Greffier, lors des débats : Mme THOMAS
ARRET :
- contradictoire
- prononcé par mise à disposition au greffe par Mme DORSCH, Président de Chambre,
- signé par Mme DORSCH, Président de Chambre et Mme THOMAS, Greffier, auquel la minute de la décision a été remise par le magistrat signataire.
FAITS ET PROCEDURE
Suivant contrat de travail en date du 03 février 2014, M.[U] [L] né le 17 mars 1988 a été engagé par la société Verisure actuellement SAS Verisure en qualité d'expert sécurité, statut employé niveau III coefficient 130. La convention collective applicable est celle des entreprises de prévention et de sécurité.

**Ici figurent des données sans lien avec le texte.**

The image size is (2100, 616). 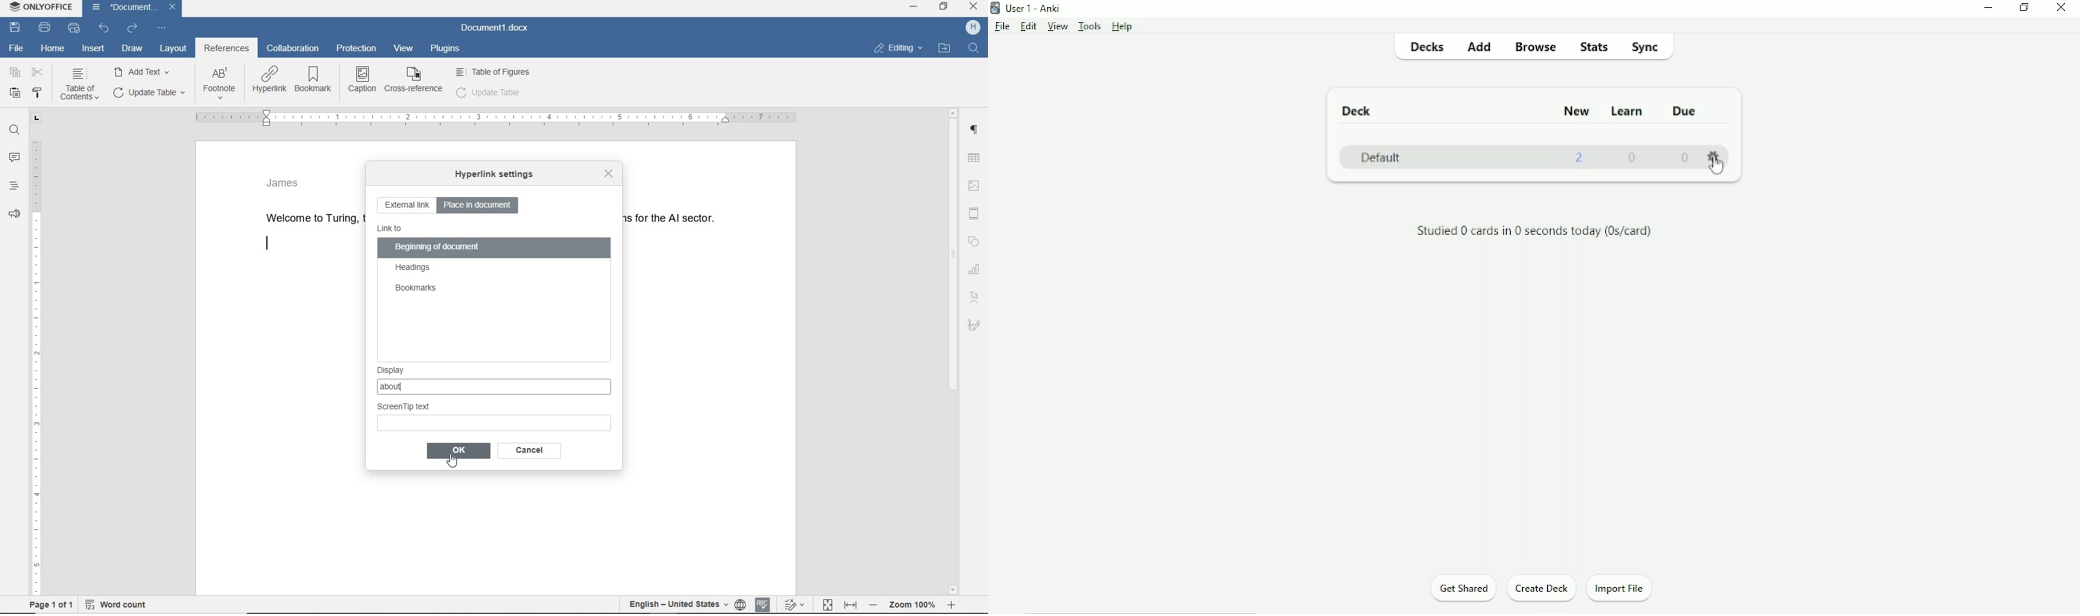 What do you see at coordinates (415, 289) in the screenshot?
I see `bookmarks` at bounding box center [415, 289].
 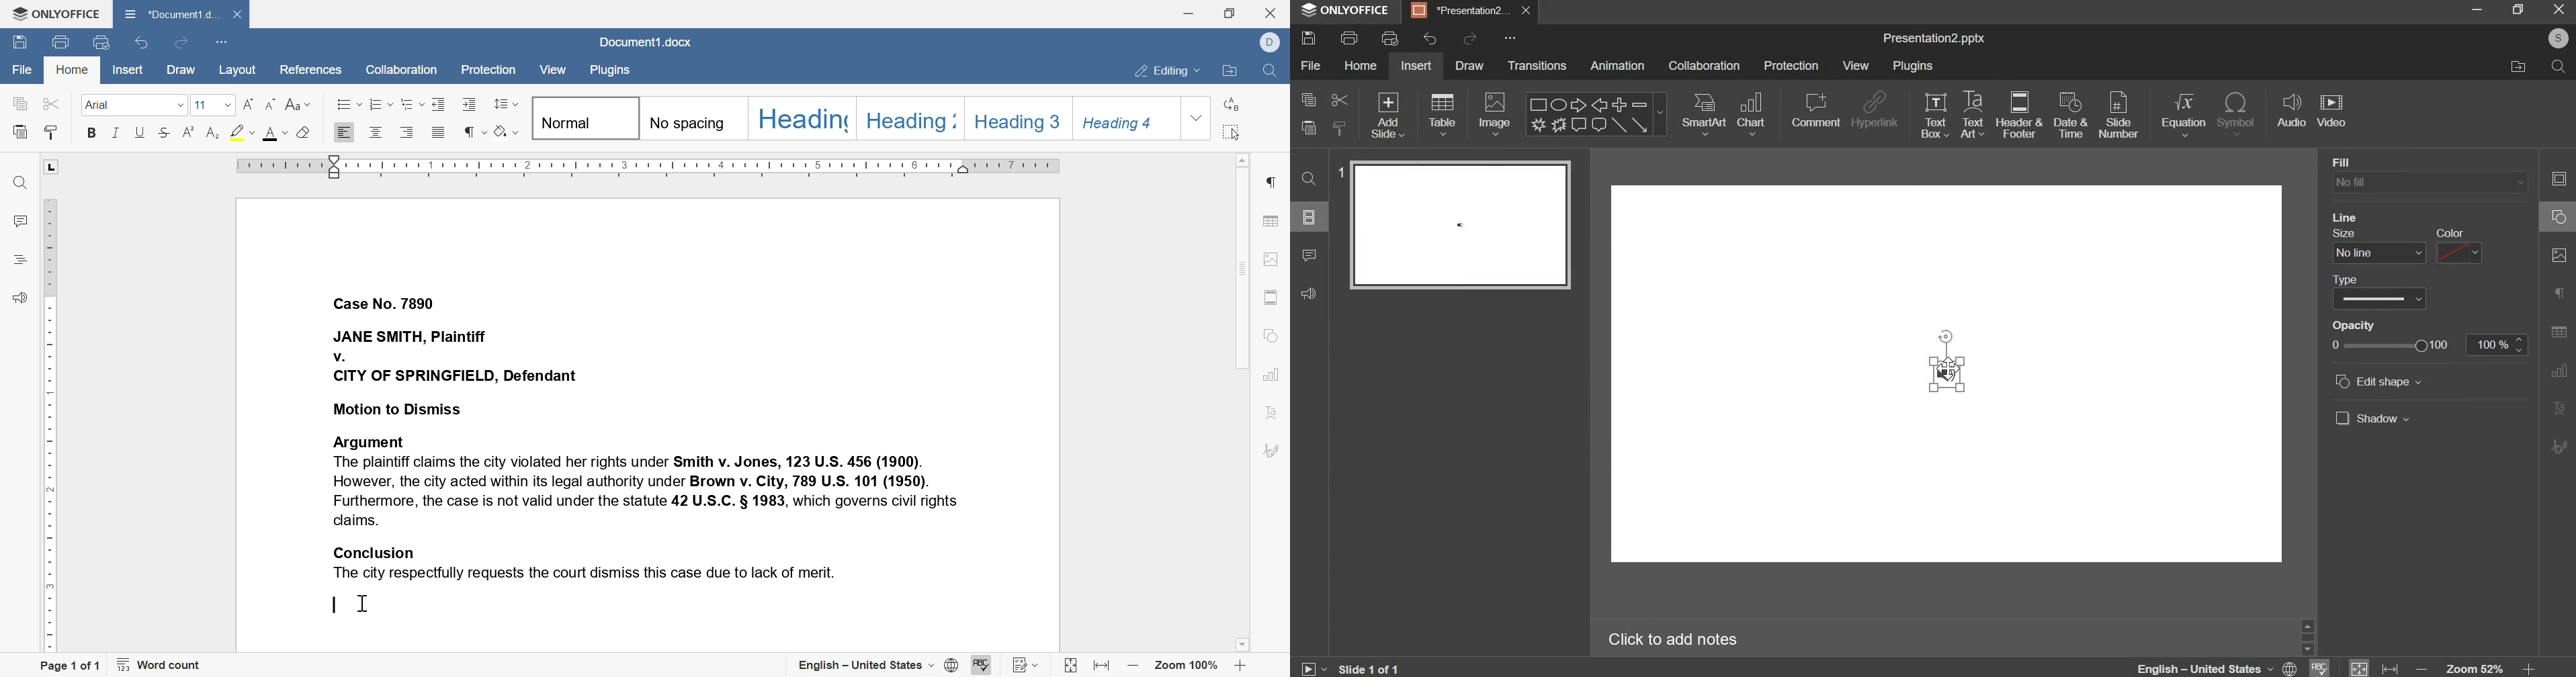 What do you see at coordinates (1617, 66) in the screenshot?
I see `animation` at bounding box center [1617, 66].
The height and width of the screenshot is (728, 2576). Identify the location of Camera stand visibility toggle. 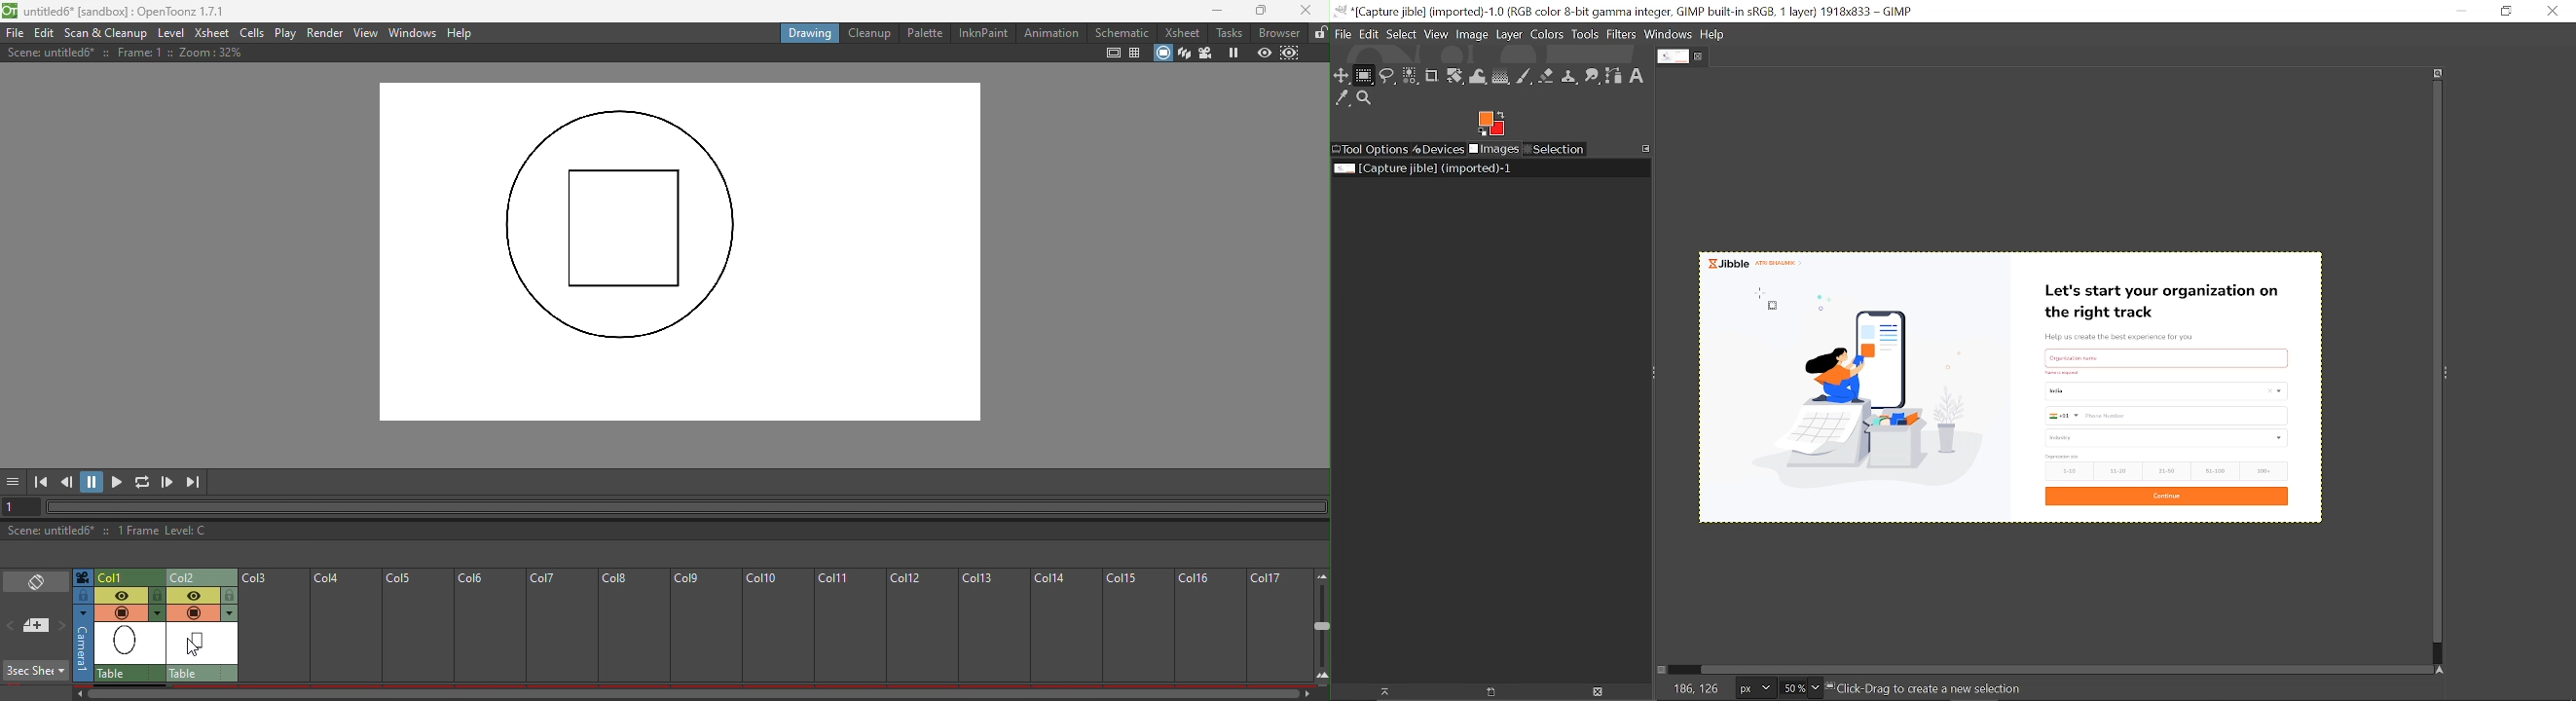
(194, 611).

Le contrat de travail a été rompu le 29 août 2017 dans le cadre d'une rupture conventionnelle.
M. [U] [L] a saisi le conseil de prud'hommes de Strasbourg le 15 avril 2019 afin de solliciter des rappels de salaire au titre des heures supplémentaires.

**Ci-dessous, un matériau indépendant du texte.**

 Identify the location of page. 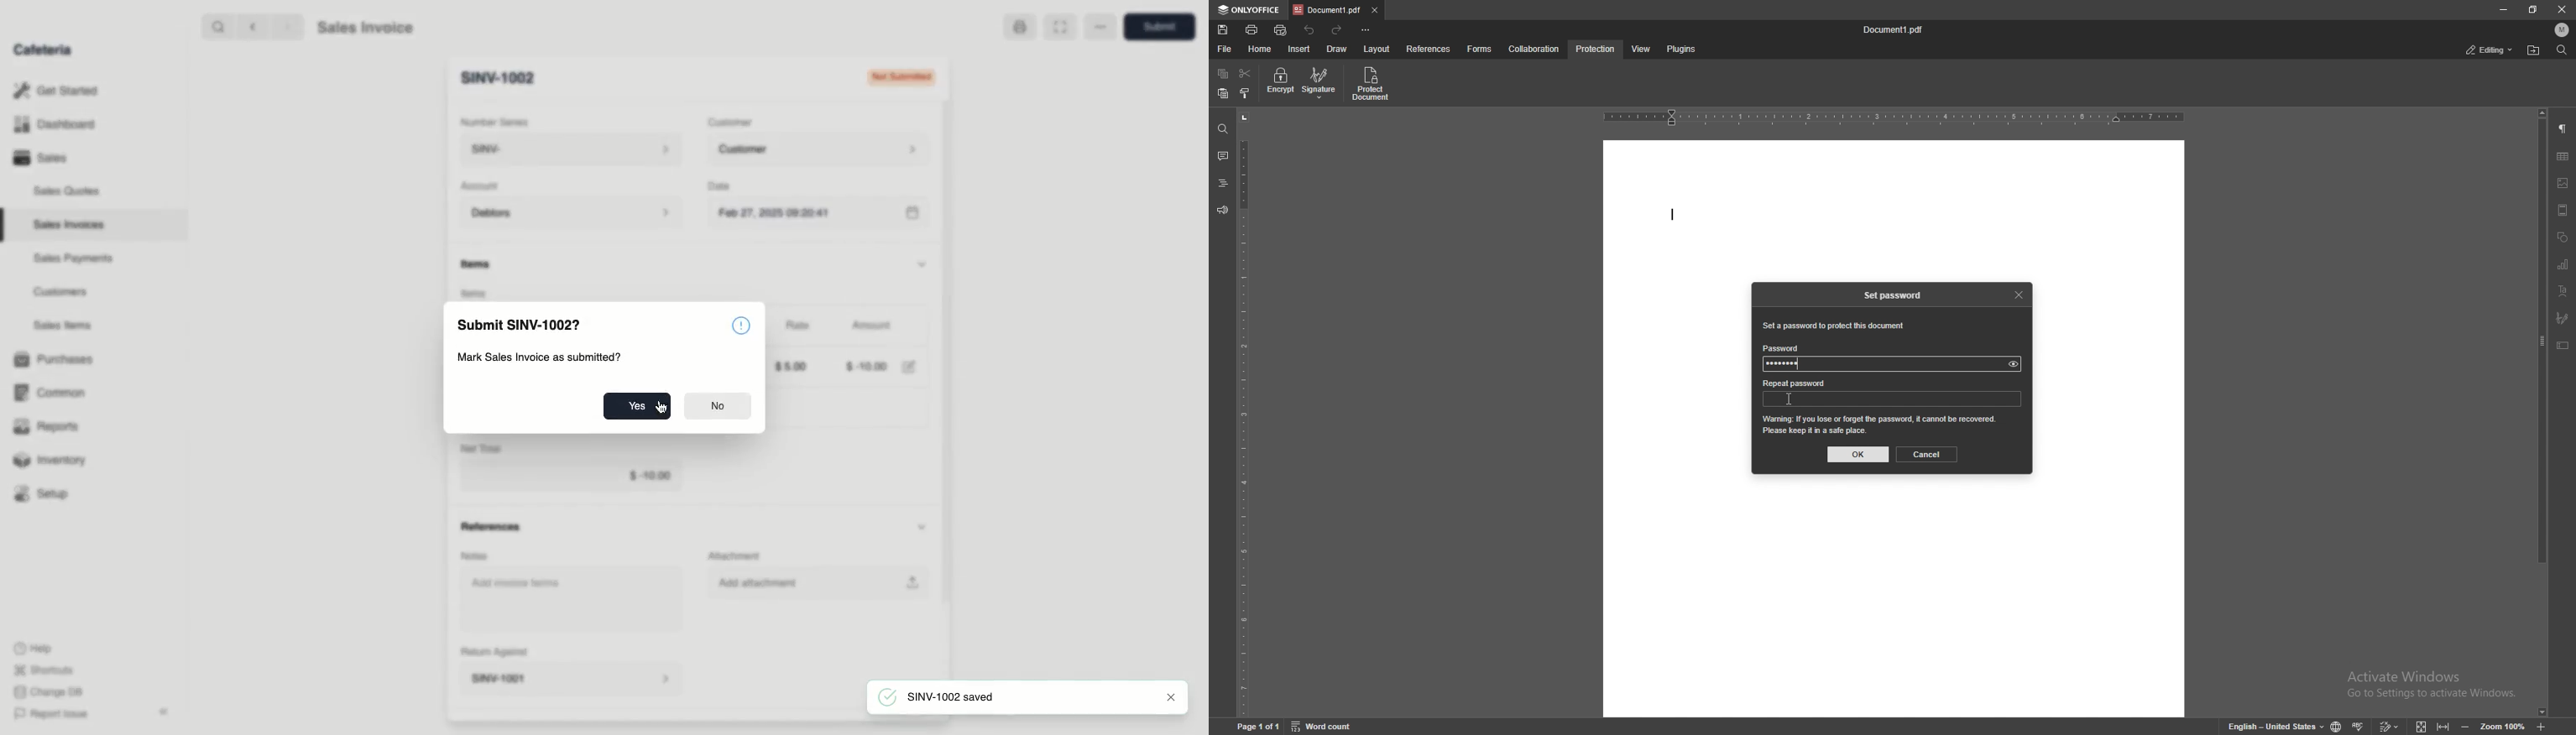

Suivant jugement en date du 25 mars 2021, le conseil de prud'hommes de Strasbourg a :
-débouté M.[U] [L] de sa demande au titre des heures supplémentaires et des congés payés afférents,
-débouté M.[U] [L] de sa demande au titre de contrepartie obligatoire et des congés payés afférents
-condamné la SAS Verisure à lui verser 4.500€ nets au titre de dommages et intérêts pour violation des dispositions en matière de temps de travail et de temps de repos hebdomadaire,
-débouté M.[U] [L] de sa demande de dommages et intérêts pour non respect de l'obligation de sécurité,
-débouté M.[U] [L] de sa demande au titre du travail dissimulé,
-condamné la SAS Verisure à verser à M. [U] [L] la somme de 1.000€ au titre de l'article 700 du code de procédure civile,
-débouté la SAS Verisure de sa demande au titre de l'article 700 du code de procédure civile,
-condamné la SAS Verisure aux entiers frais et dépens.

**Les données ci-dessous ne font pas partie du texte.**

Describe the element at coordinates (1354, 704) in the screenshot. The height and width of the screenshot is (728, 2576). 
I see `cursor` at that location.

M.[U] [L] a interjeté appel le 06 avril 2021.
Aux termes de ses conclusions notifiées par voie électronique le 25 mai 2022 M.[U] [L] demande de :
Sur l'appel incident
-dire et juger l'appel incident de la SAS Verisure mal fondé et la débouter,
Sur l'appel principal
-dire et juger son appel recevable et bien fondé,
-infirmer le jugement en ce qu'il a été débouté de ses demandes au titre des heures supplémentaires et des congés payés y afférents, contrepartie obligatoire et congés payés y afférents, dommages et intérêts pour non respect de l'obligation de sécurité et au titre du travail dissimulé, condamné la SAS Verisure à lui verser 4.500€ nets au titre de dommages et intérêts pour violation des dispositions en matière de temps de travail et de temps de repos hebdomadaire,
Statuant à nouveau
-constater que la SAS Verisure n'a pas procéder au paiement des heures supplémentaires qu'il a réalisées,
-condamner la SAS Verisure à lui verser les sommes suivantes avec intérêt au taux légal à compter du jour de la demande, subsidiairement à compter de la notification de la décision à intervenir :
47.074,56€ au titre des heures supplémentaires et 4.707,46€ au titre des congés payés afférents,
1.098,44€ au titre du reliquat des heures supplémentaires impayées ainsi que 109,84€ au titre des congés payés afférents,
19.670,17€ au titre de la contrepartie obligatoire au repos et 1.967,02€ au titre des congés payés afférents,
-constater que M.[U] [L] n'était pas réellement soumis à la durée légale du travail,
-dire et juger que la SAS Verisure a violé les dispositions en matière de temps de travail et de temps de repos quotidien,
-condamner la SAS Verisure à lui verser la somme de 10.000€ à titre de dommages et intérêts pour violation des dispositions en matière de temps de travail et repos quotidien,
-condamner la SAS Verisure à lui verser la somme de 5.000€ à titre de dommages et intérêts pour non respect de son obligation de sécurité,
-dire et juger que la SAS Verisure a violé les dispositions de l'article L8221-5 du code du travail,
-condamner la SAS Verisure à verser à M.[U] [L] la somme de 27.654,29€ au titre du préjudice subi du fait du travail dissimulé,
en tout état de cause
-condamner la SAS Verisure à régler la somme de 4.000€ sur le fondement de l'article 700 du code de procédure civile,
-débouter la SAS Verisure de sa demande sur le fondement de l'article 700 du code de procédure civile,
-condamner la SAS Verisure aux entiers frais et dépens.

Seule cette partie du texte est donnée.